Your objective: With the pictures excluded, repeat every entry exactly.

Data for analysis:
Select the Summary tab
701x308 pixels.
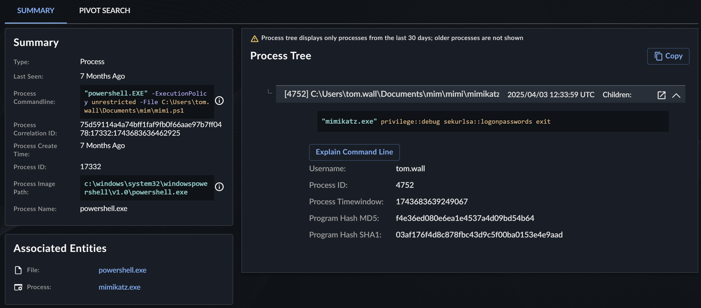coord(36,11)
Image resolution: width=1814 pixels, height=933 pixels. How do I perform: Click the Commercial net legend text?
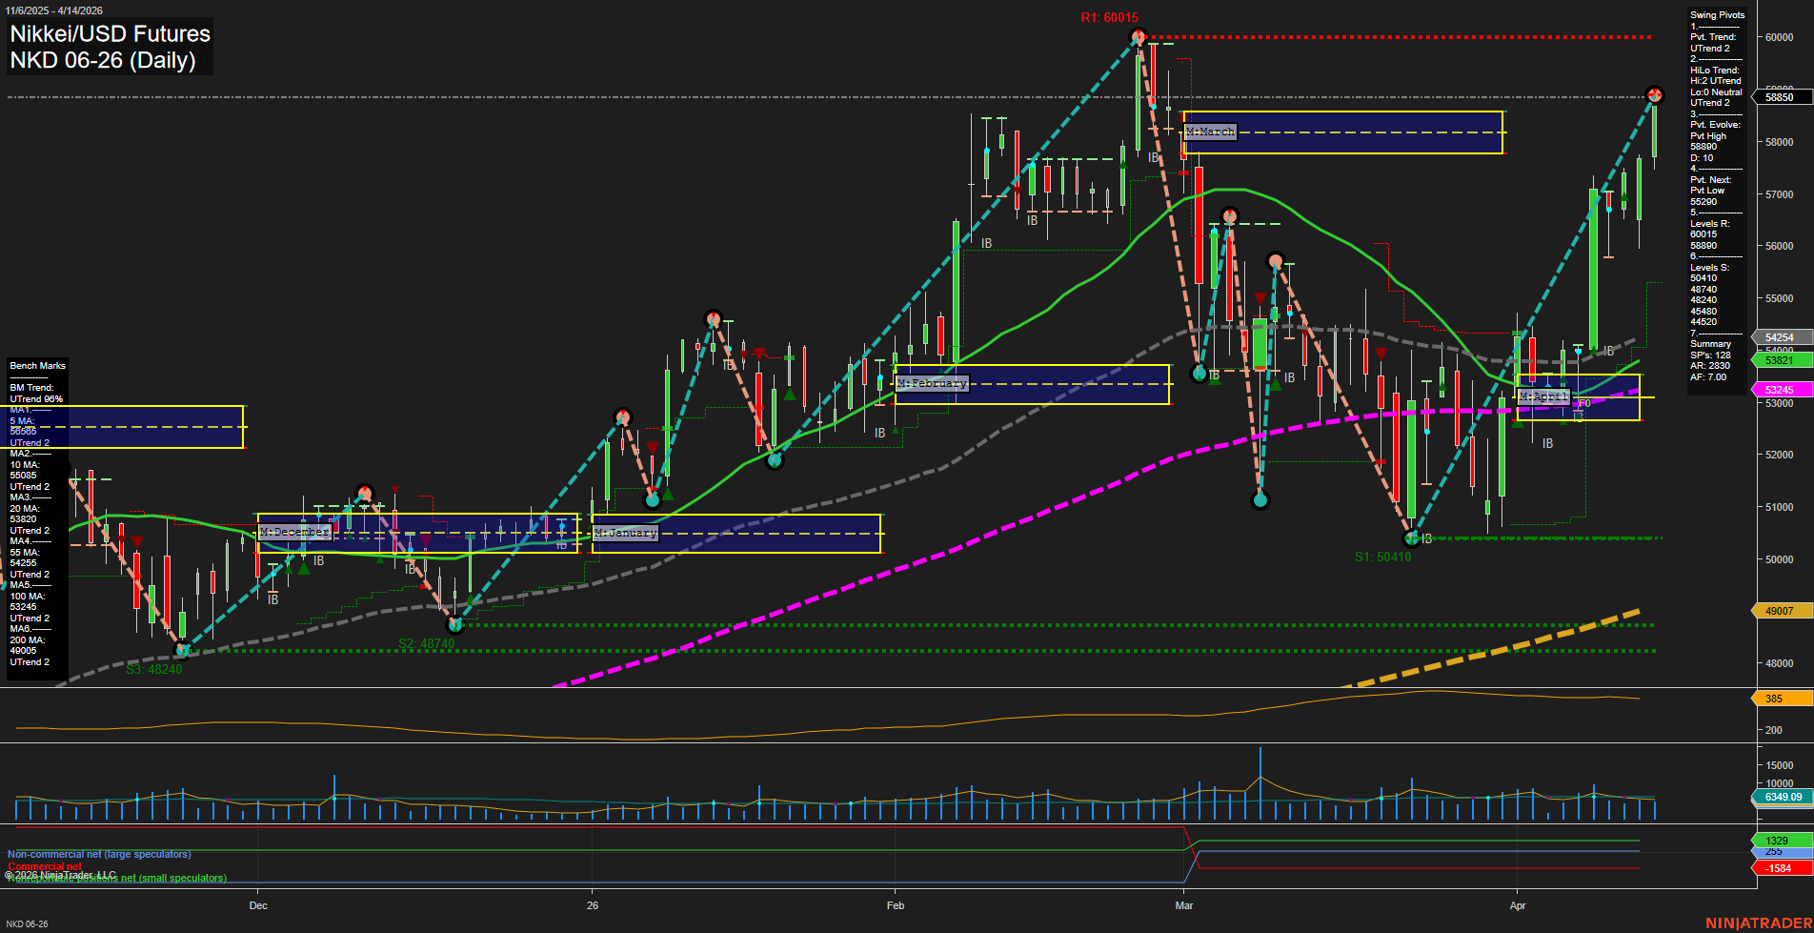pos(46,866)
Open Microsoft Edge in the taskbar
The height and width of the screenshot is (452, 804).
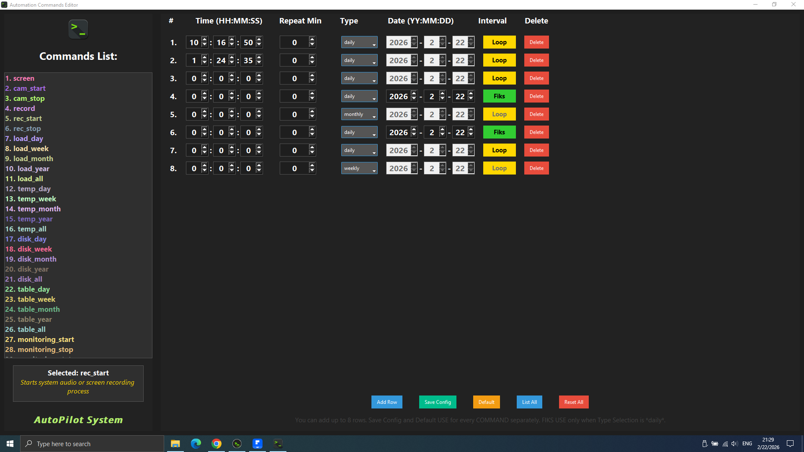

Answer space:
Select the Summary tab
701x308 pixels.
coord(36,11)
Image resolution: width=1814 pixels, height=933 pixels. How do I perform: Click the Commercial net legend text?
pos(46,866)
Open Microsoft Edge in the taskbar
The height and width of the screenshot is (452, 804).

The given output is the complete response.